By Bryanna Fissori
Shadowboxing is the act of moving and throwing punches in a way that mimics fighting or sparring an opponent without an actual opponent present. Punches are thrown to the air as if there is an imaginary person to hit.
Having the ability to practice lifelike movement repetitively without an actual threat is instrumental in developing muscle memory. From proper footwork to solid technique, it is important to drill these movements to the point where they are fluid and natural. Getting comfortable with new combinations, defensive styles and general movement can be done through shadowboxing. This is not just a drill for beginners. Professionals at the very highest levels of boxing still shadowbox every practice to reap the benefits of training movement.
The overall point of shadowboxing is developing proper muscle memory for solid boxing technique.
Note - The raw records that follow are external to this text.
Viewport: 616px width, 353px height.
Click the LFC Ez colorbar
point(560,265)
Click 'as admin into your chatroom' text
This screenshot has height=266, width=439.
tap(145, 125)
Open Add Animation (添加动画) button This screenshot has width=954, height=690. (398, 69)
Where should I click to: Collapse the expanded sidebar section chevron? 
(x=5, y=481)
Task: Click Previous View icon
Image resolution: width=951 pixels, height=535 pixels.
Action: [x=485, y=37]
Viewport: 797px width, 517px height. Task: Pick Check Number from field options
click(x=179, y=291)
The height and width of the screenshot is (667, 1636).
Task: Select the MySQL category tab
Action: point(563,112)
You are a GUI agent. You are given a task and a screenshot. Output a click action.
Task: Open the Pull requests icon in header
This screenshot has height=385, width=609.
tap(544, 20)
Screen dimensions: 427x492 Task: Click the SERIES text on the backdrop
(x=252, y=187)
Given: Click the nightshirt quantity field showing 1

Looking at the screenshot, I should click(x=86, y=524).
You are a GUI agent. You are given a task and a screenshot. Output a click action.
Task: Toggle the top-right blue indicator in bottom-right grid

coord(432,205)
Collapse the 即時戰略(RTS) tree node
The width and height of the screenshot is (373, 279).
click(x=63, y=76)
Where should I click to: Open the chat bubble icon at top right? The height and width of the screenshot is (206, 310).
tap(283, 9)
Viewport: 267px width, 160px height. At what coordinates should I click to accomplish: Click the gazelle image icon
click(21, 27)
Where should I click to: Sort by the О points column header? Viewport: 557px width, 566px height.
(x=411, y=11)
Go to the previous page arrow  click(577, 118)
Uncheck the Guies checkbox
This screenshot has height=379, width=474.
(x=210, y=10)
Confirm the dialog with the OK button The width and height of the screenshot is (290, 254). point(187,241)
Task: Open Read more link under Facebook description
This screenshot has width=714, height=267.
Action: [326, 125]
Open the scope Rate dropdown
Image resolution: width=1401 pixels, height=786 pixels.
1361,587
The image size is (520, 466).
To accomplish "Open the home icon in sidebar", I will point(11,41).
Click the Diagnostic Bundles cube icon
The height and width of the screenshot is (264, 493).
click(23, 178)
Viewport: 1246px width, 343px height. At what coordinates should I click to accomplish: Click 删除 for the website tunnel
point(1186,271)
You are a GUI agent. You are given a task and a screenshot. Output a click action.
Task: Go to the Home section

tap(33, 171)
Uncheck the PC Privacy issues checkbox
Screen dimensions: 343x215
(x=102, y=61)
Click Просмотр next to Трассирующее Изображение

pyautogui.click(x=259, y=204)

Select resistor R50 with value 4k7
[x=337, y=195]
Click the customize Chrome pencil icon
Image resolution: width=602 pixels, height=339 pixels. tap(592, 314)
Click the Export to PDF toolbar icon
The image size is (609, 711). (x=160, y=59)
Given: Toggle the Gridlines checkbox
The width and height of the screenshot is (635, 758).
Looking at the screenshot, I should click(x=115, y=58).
That being said, shadowboxing can also be a great cardio workout. It is important to remember that when you are moving you should always use proper fundamentals such as keeping your hands up, elbows in and moving your head. Shadowboxing is mostly a freestyle activity and a way to figure out how your body is comfortable moving.
This can be done virtually anywhere!
If you have the availability of a large mirror to stand in front of while you shadowbox, you should use it. This is a good way to keep yourself in check. If you look goofy, if you drop your hands, if you are slouching it will show in the mirror. This allows faster adjustments and less propensity for bad habits to develop.
Boxing is like dancing. There is a certain rhythm to the movement. Everyone is different, but we recommend listening to something you can dance to, and we don’t mean slow dance. Put on something that inspires you to keep up with the tempo and you will see the sweat start to fly.
It is fun to throw punches, but it is important to practice your defensives skills as well. Starting out with one or two minute of just blocking and evading imaginary punches can be crucial to rounding out a solid shadowboxing session. By placing the heavy defensive work in the beginning of your rounds you are more likely to remember proper footwork and blocking throughout the rest of your session.
A cone or a piece of tape can make a great opponent for shadowboxing. Having a place marker to represent a person can help with distancing and angles. Try and stay within punching distance of your marker. This will also encourage lateral movement and angles rather than just in and out attacks.